Um dos restaurantes mais tradicionais do Rio de Janeiro, o Café Lamas, no Flamengo, fundado em 1874, também aparece nas memórias de Jô. O local foi frequentado pela família do artista, principalmente pelo pai, e também é citado nas obras escritas por ele.
“Frequentado por boêmios, artistas, intelectuais, políticos, jornalistas e até por umas poucas ovelhas negras do clero, o Lamas também servia de precioso manancial de informações”, afirma em Assassinatos na Academia Brasileira de Letras, lançado em 2005.
Lembranças
O Hipódromo da Gávea também é um dos pontos que fizeram parte da história de Jô Soares. Frequentador do local desde cedo, ele compareceu ainda criança nos eventos usando meio fraque, colete, gravata, lenço na lapela e cartola.
Mais velho, o artista guardou lembranças que viveu no lugar com o filho único, Rafael, nascido do casamento com a primeira mulher, Therezinha Millet Austregésilo. Rafael morreu em 2014.
“Sempre me emociono ao pensar no Hipódromo da Gávea, porque esse se tornou um dos locais que meu filho, Rafael, que era autista, sentia mais prazer em visitar. Passei várias tardes com ele olhando os cavalos no prado”, disse Jô Soares em sua autobiografia.
Jô também frequentava com o pai a antiga sede social do Jockey Club Brasileiro, no Centro.
“Todo mundo importante no Rio – políticos, empresários, jornalistas – almoçava no restaurante do Jockey, que não tinha ar-condicionado e era muito quente. Eu era bem pequeno e meu pai me carregava nos ombros, segurando as minhas perninhas, para passearmos na Rio Branco”, disse Jô.
O artista estudou no Colégio Mallet Soares, em Copacabana. Anos depois, ele foi transferido para o Colégio São Bento, no Centro. Em uma das instituições de ensino mais tradicionais do Rio, ele lembrou com saudade do que considerava como uma das mais importantes demonstrações de carinho que recebeu.
Depois de passar um tempo tratando queimaduras de sol e sem poder ir às aulas, ele voltou.

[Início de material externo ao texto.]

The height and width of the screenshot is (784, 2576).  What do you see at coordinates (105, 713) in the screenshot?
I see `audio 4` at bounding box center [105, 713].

“Deixei de ir ao colégio por uns quinze dias. Quando voltei ao São Bento, todas as turmas saíram para me receber. As aulas pararam e veio todo mundo correndo: ‘Ei, Zezinho! Olha o Zezinho! Ele voltou!’ Isso me marcou tanto que até hoje eu lembro dos meninos descendo a escadaria e vindo em direção a mim”, contou.